For ADHD, the barrier is often the emotional experience of boundary-setting itself:
RSD activation. Saying "no" might upset the other person. The anticipation of their disappointment triggers threat-response systems. "Yes" becomes the escape route from potential rejection.
Conflict avoidance as survival. Many ADHD adults developed conflict avoidance as a coping mechanism after years of receiving criticism. Avoiding conflict through compliance becomes automatic, a survival pattern operating below conscious choice.
Guilt amplification. Emotional dysregulation makes post-"no" guilt physiologically intolerable. The boundary script does not address the emotional aftermath.

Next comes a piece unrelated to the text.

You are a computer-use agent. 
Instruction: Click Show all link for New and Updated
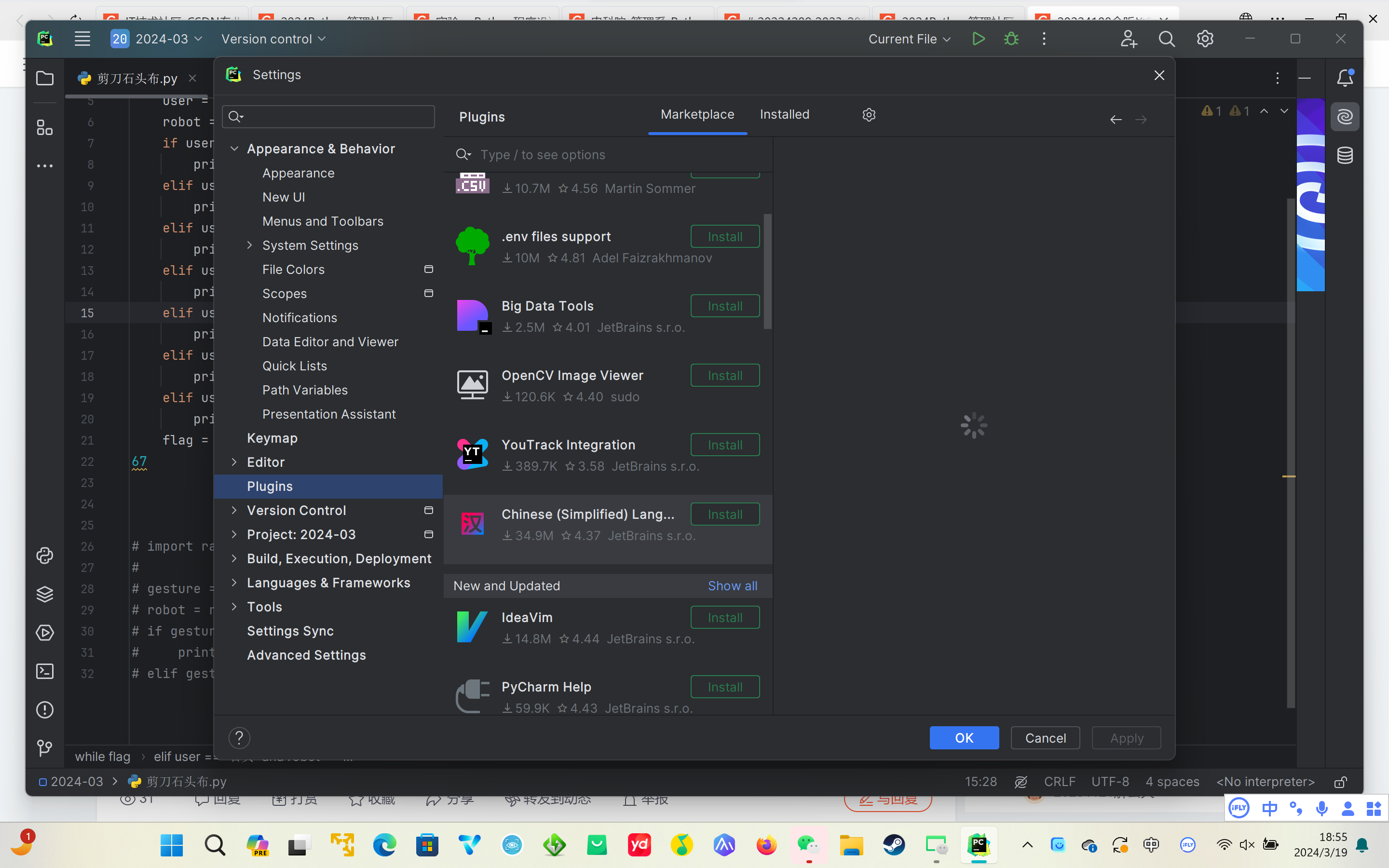(733, 586)
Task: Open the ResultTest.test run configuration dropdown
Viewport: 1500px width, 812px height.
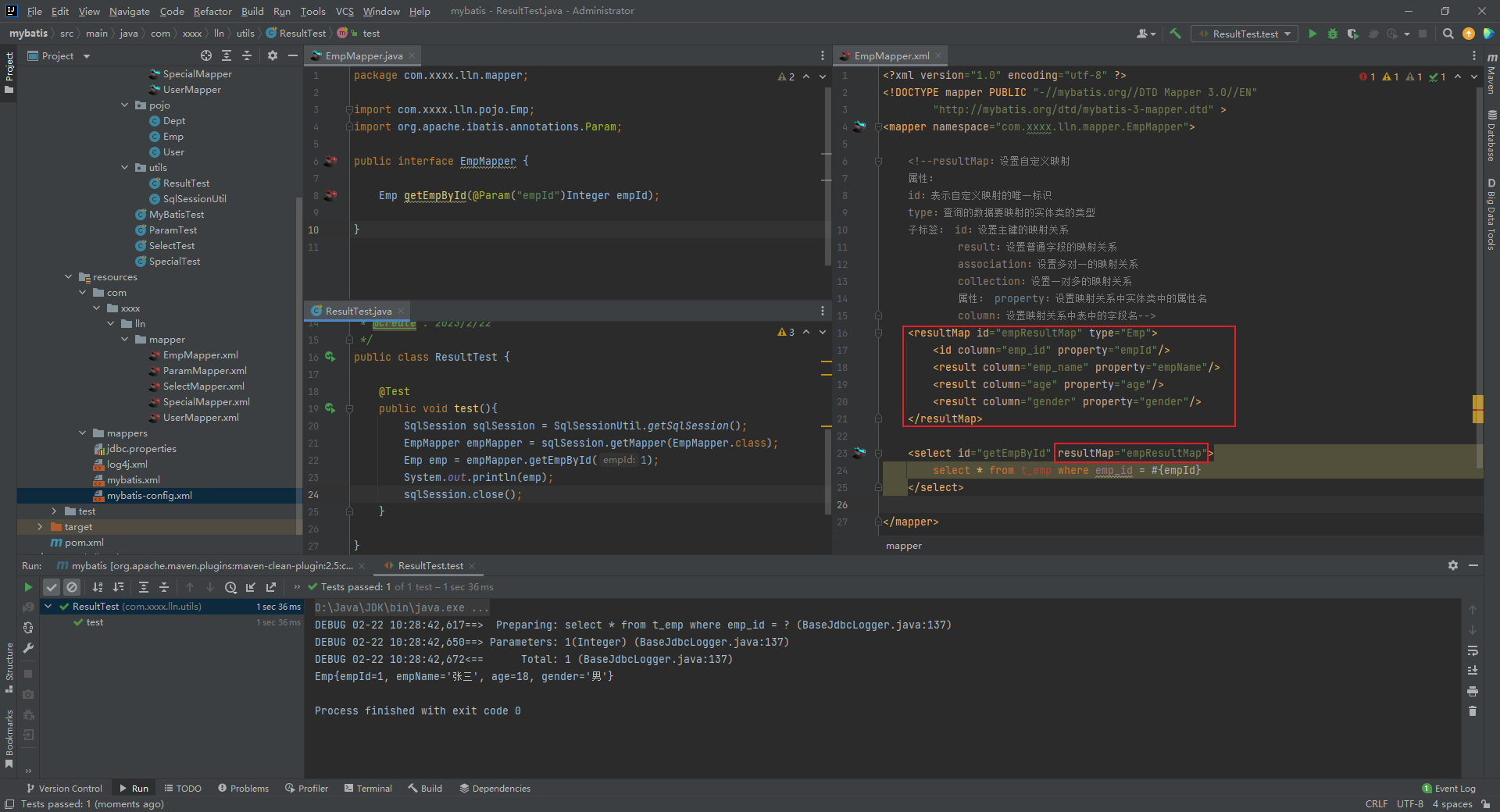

Why Scripts Fail in the Moment
Boundary scripts look perfect on paper:
- "I'm not available for meetings after 5pm."
- "I need 24 hours to respond to non-urgent requests."
- "I can't take on additional projects right now."
In the moment:
Working memory failures. Under duress, recalling the rehearsed response fails. The script exists but cannot be accessed in time.

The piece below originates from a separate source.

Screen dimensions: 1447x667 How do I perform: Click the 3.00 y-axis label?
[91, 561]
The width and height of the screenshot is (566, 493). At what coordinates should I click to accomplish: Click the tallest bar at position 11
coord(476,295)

Emotional flooding. Strong emotions override prefrontal planning. The limbic system responds before the script can be retrieved.
Habit patterns. Years of impulsive agreement have created neural pathways. New patterns require repeated practice to compete.
The frustrating result: you know what to say (knowledge exists) but cannot say it when it matters (performance fails).
The Aftermath Pattern
Boundary collapse follows a recognizable sequence:
- You agree to something in the moment
- You recognize (shortly after) that you did not want to agree
- You feel resentment: at yourself, at the other person, at the situation
- You may attempt to renegotiate, or you may absorb the commitment
- The next request arrives, and the pattern repeats
Over time, this creates a professional life shaped by other people's requests rather than your own priorities. Resentment accumulates. Burnout risk increases. The boundaries you would have set in theory do not exist in practice.
What This Means
If you consistently agree to things you do not want to agree to, this is not because you lack self-knowledge or assertiveness skills. It reflects the timing mismatch between social demands and cognitive processing, compounded by impulsivity and threat-avoidance patterns.
The problem is architectural, not characterological. Your response system fires before your evaluation system completes. Understanding this changes the interpretation from I'm weak or I have no backbone to my response system operates faster than my deliberation system.